What Is Personal Knowledge Management — and Why Should You Bother?
If you’re a content creator, a knowledge worker, or a life-long learner, then you’re probably consuming content every day.
Through various forms: Books, videos, or podcasts.
We all know that our brain is pretty bad at remembering things.
Thus, our ancestors used to write things down — and we still do.
Personal Knowledge Management (PKM) has gained a lot of popularity in the past years — and thanks to information overload, will continue to grow in the future.
What is it?
Glad you asked.
Here’s a simple definition of PKM:
PKM is a system about how we deal with information.
Want a little more details?
PKM is the process of collecting information to gather, classify, store, search, retrieve, cultivate, and share knowledge to produce better quality work.

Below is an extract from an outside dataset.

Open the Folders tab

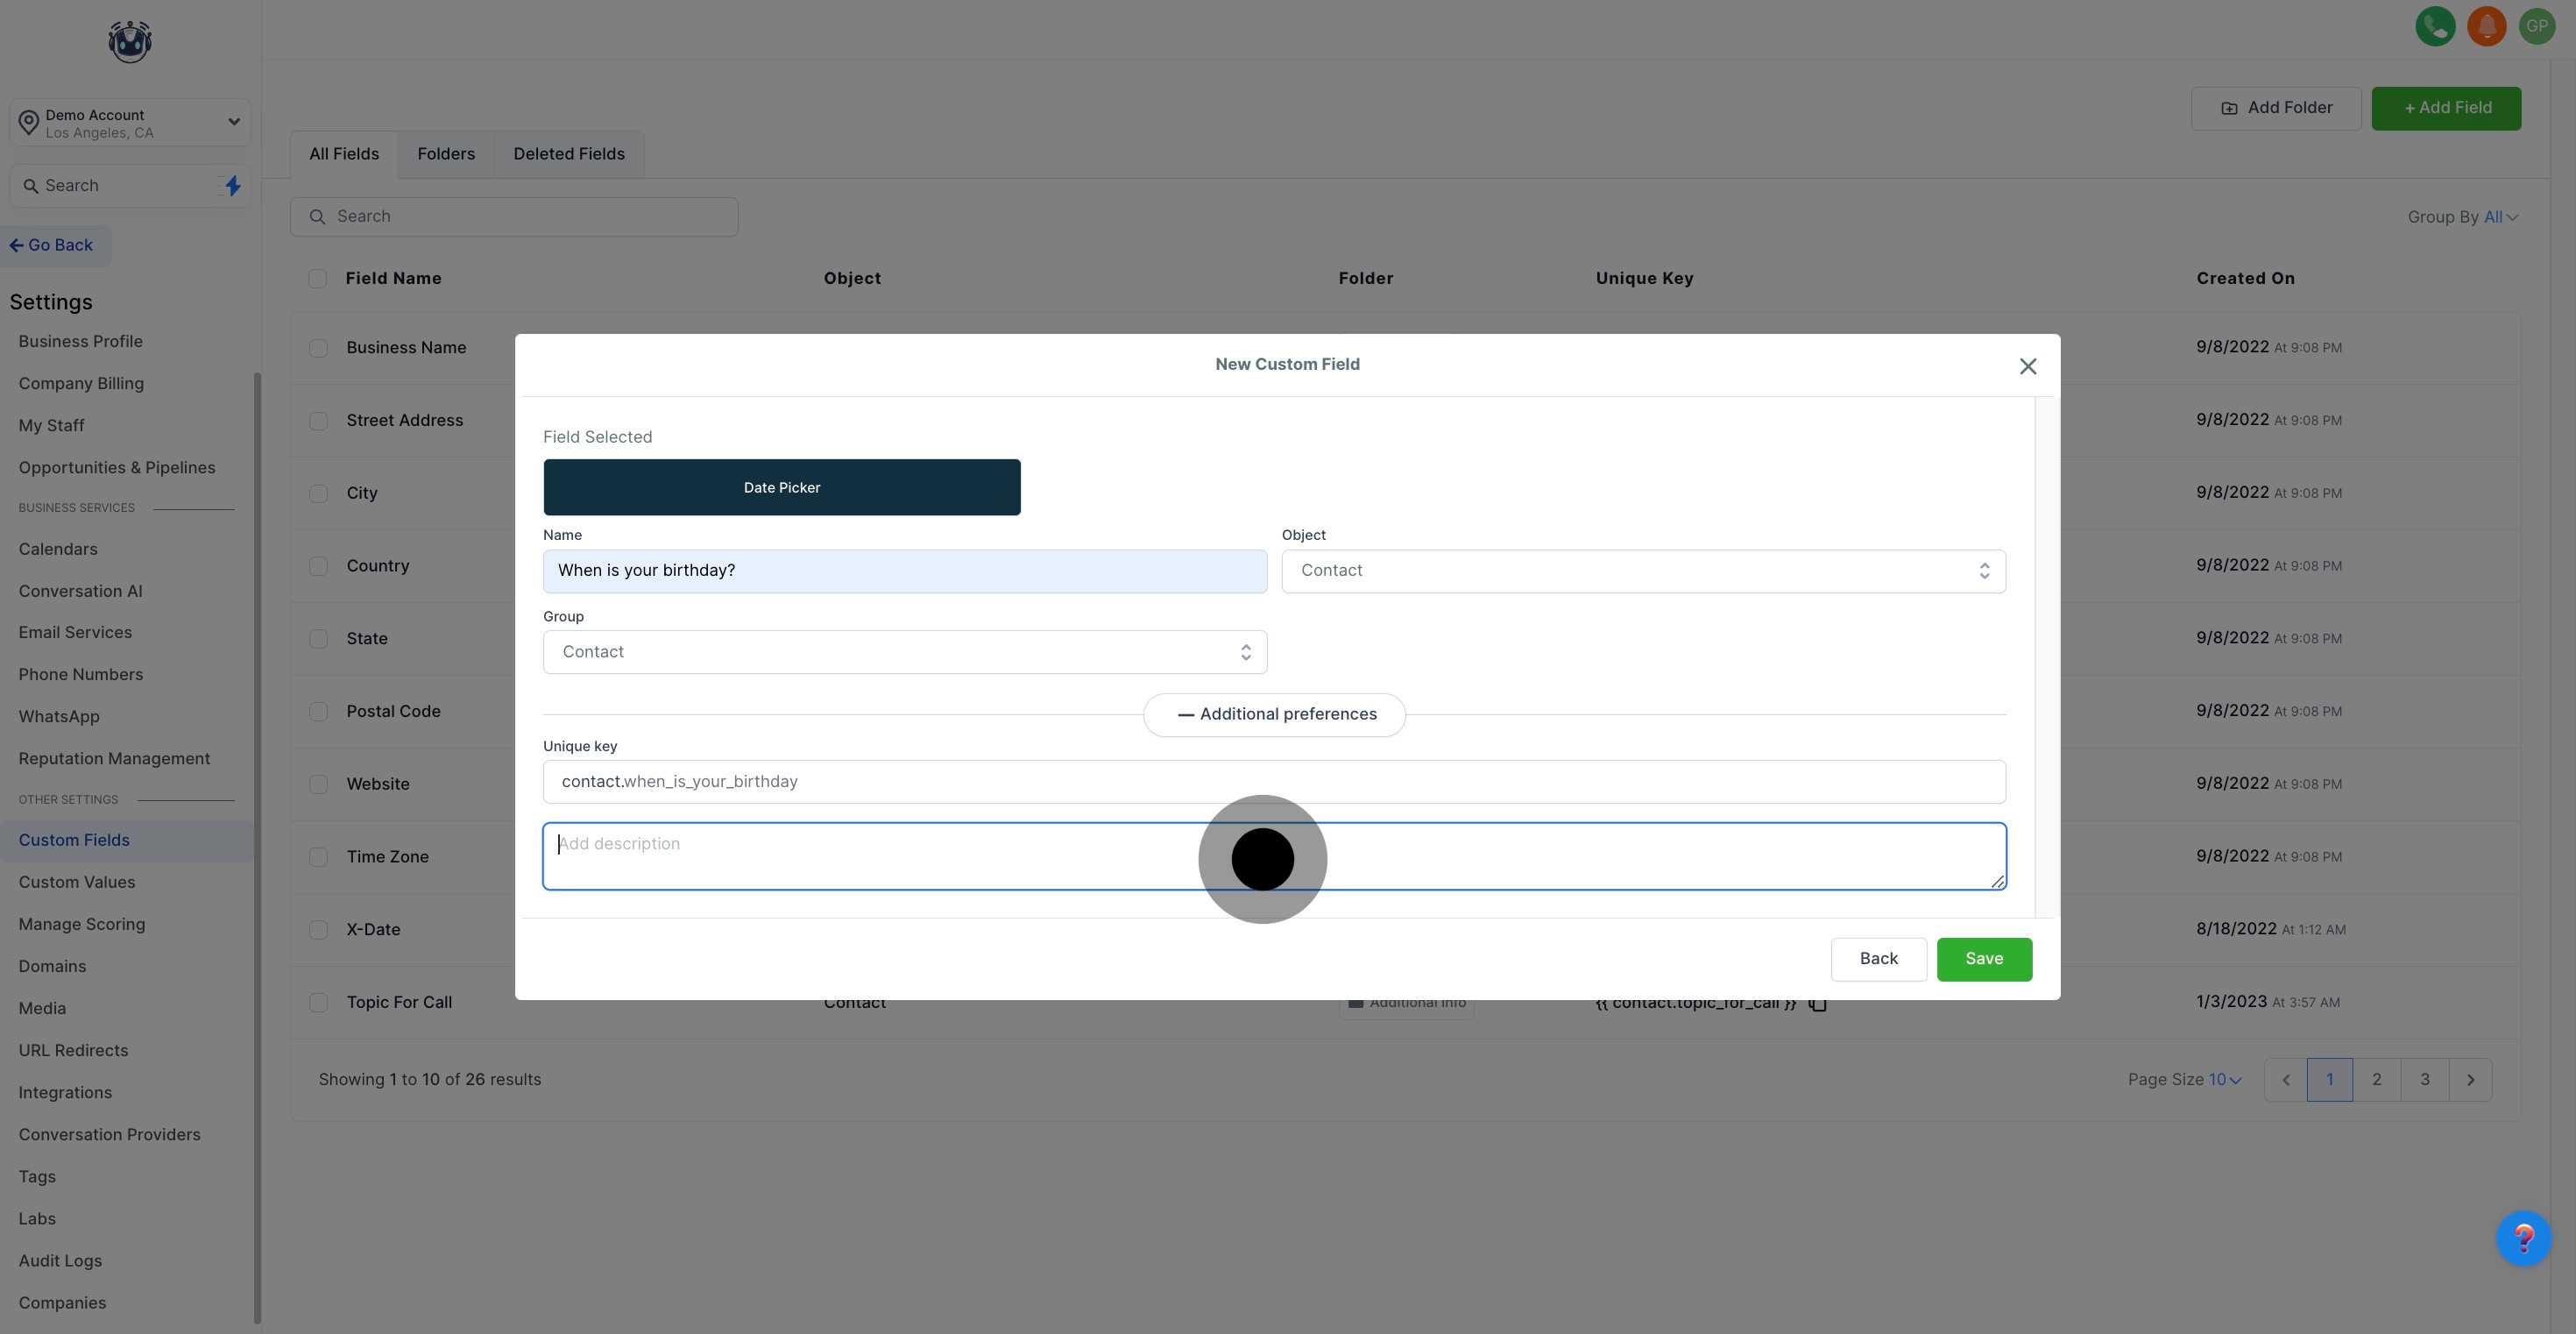[x=446, y=154]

PKM is a personal process.
It varies from person to person.
There is no “one size fits all” solution.
Because it depends on different factors: the type of content you consume, the tools you use, and the type of work you want to create.
But the goal of every PKM is the same:
Having a system make sense out of information.
This is especially important if you’re a content creator of knowledge worker and if your income is related to spreading information and ideas.
Just like a jockey has to take care of his horse, you’ll have to take care of information — which helps you make your daily bread.
Roughly speaking, PKM is a system that focuses on information input and output.
How you take in information (input) and how you transform it into something valuable (output).
Most of us take notes.
So there is not a shadow of a doubt that what we write down (aka our notes) plays the most important part in an effective PKM system.
Not everyone who takes notes has a PKM
I’ve been taking notes for years — and yet didn’t have a powerful PKM in place.
Because not everybody who’s taking notes has an effective PKM.
Most people (me included for way too many years) use their notes to simply store information. They take a note, unload their brain, and then go ahead with content consumption.
We are pretty good at putting things in our system.
But also pretty bad in making something out of it.
And this is why having an effective PKM is not something that you’ll start to do intuitively.
Following our intuition, we’re more into fear of losing information rather than in the excitement of creating something out of it.
Because I’ve been frustrated myself for so many years, my mission is not only help content creators create a PKM system that will allow them to capture, store, and organize their ideas.
No — it’s also setting up a creative process to use this information to produce better content.